丙山は、右勧誘の際、変額保険の仕組みや危険性、当時の運用実績及び変額保険による相続税対策の危険性を説明すべきであったにもかかわらず、これを怠った。
(三) 被告銀行
藤田は、原告らに対し、同年六月一一日及び同年七月一〇日、銀行借入による変額保険加入が相続税対策として有効であると説明して勧誘し、同年一一月一六日、乙川とともに、変額保険の運用実績九パーセント以上を確保でき、加入によって、相続税支払のための資金準備が可能となり、相続財産の評価額を減少させ得ると述べて、勧誘した。
右勧誘態様、並びに変額保険契約、及びこれと融資契約等を組み合せた相続税対策の仕組みに照らせば、本件融資等は、本件各変額保険契約の不可欠の前提であり、藤田は、右勧誘の際、変額保険の仕組みや危険性、当時の運用実績及び変額保険による相続税対策の危険性を説明すべきであったにもかかわらず、これを怠った。
(四) 被告ザイタック
(1) 原告らは、被告ザイタックに対し、同年七月一六日、原告らの相続税対策の立案を委任し、同三年四月から同五年一一月までの間、その対価として、計四〇〇万円を支払った。
(2) 桜庭は、同二年九月中旬ころから同年一〇月初めころまでの間、原告甲3に対し、一次相続発生後の相続税額を計算した表を示し、一次相続及び二次相続発生時における納税資金が不足しており、変額保険に加入する以外の方法では右資金を準備することはできないと述べた上、同月ころ、自分も変額保険に加入していると告げて変額保険への加入を勧誘し、同月下旬ころ、原告らの所有不動産につき、今後一〇年間の資金収支を計算した表を示し、相続税の支払準備がされておらず、一〇年後も、納税資金が増加する見込みはないと述べた。

データ欄:

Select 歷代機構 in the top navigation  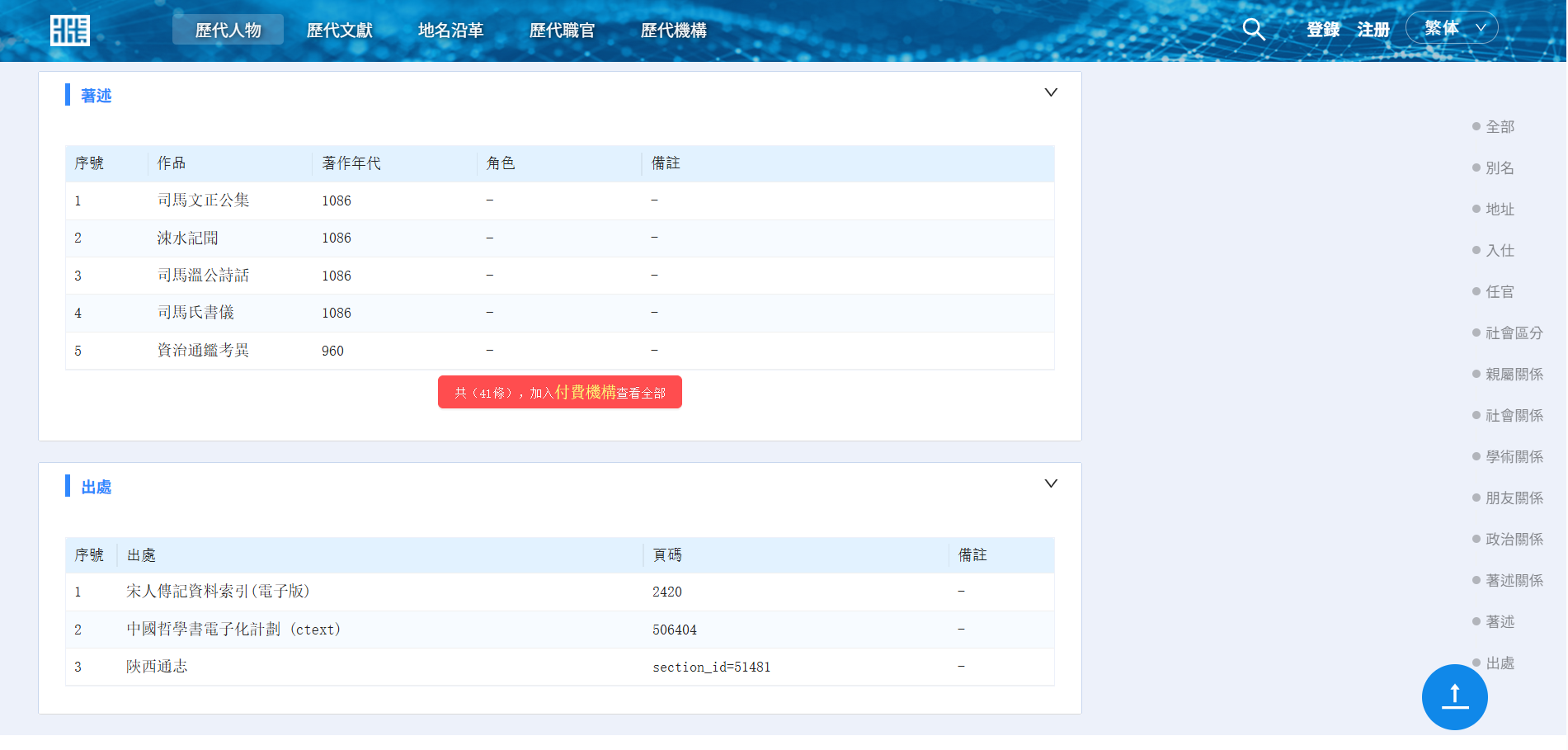click(x=673, y=31)
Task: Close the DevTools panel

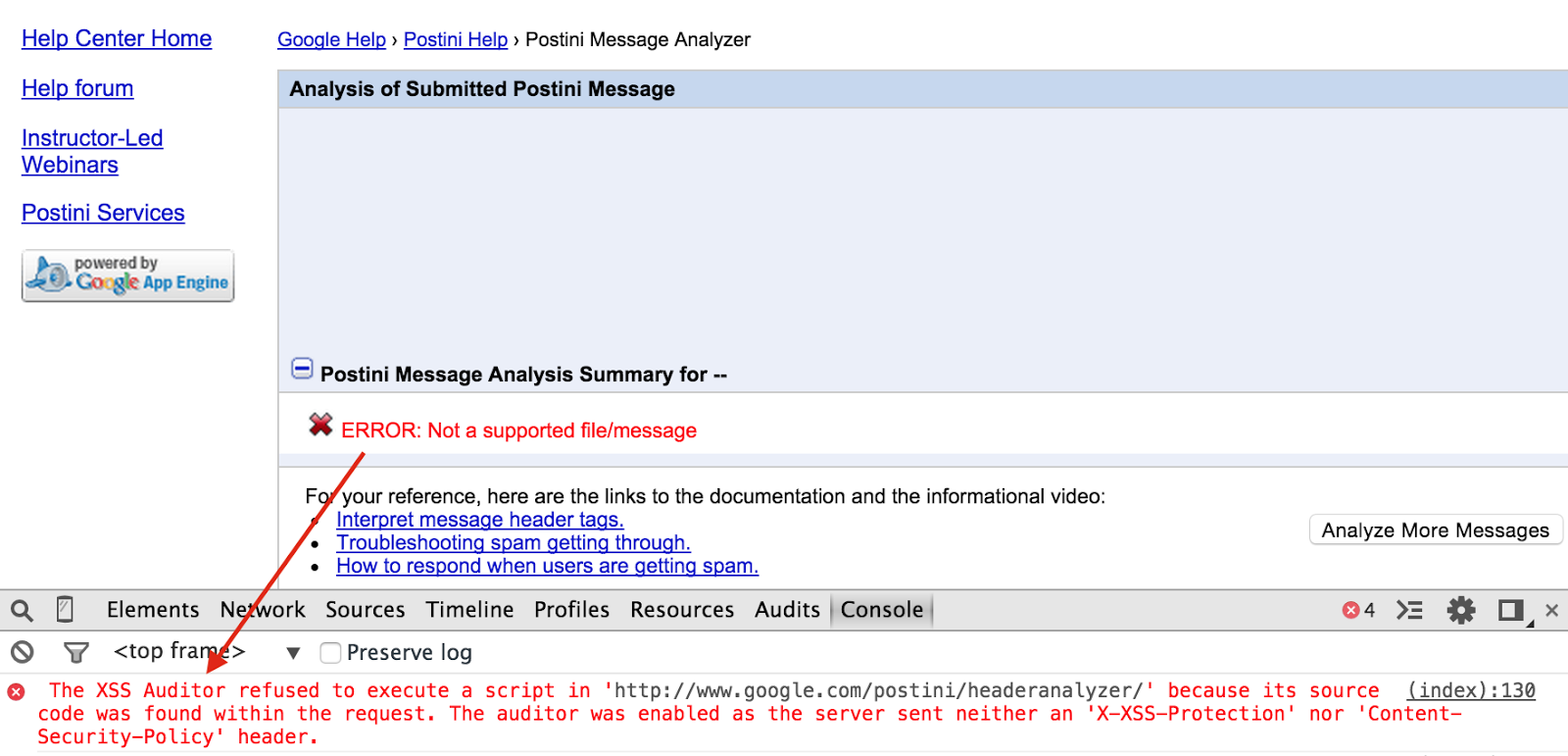Action: [x=1551, y=610]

短い練習問題 A:
本文について、次の問いに答えてください。
(i) 同年一一月一六日、藤田は誰とともに原告らを勧誘しましたか。
(ii) 原告らが被告ザイタックに対価として支払った金額は、合計いくらですか。
(iii) 桜庭は変額保険への加入を勧誘する際、自分自身について何と告げましたか。
短い練習問題 B:
本文の「右勧誘態様、並びに変額保険契」から「て、計四〇〇万円を支払った。」までの部分を、「不可欠の前提」を「必須の前提」に差し替えて書き直してください。

問題の解答 A:
(i) 乙川です。
(ii) 計四〇〇万円です。
(iii) 自分も変額保険に加入していると告げました。

問題の解答 B:
右勧誘態様、並びに変額保険契約、及びこれと融資契約等を組み合せた相続税対策の仕組みに照らせば、本件融資等は、本件各変額保険契約の必須の前提であり、藤田は、右勧誘の際、変額保険の仕組みや危険性、当時の運用実績及び変額保険による相続税対策の危険性を説明すべきであったにもかかわらず、これを怠った。
(四) 被告ザイタック
(1) 原告らは、被告ザイタックに対し、同年七月一六日、原告らの相続税対策の立案を委任し、同三年四月から同五年一一月までの間、その対価として、計四〇〇万円を支払った。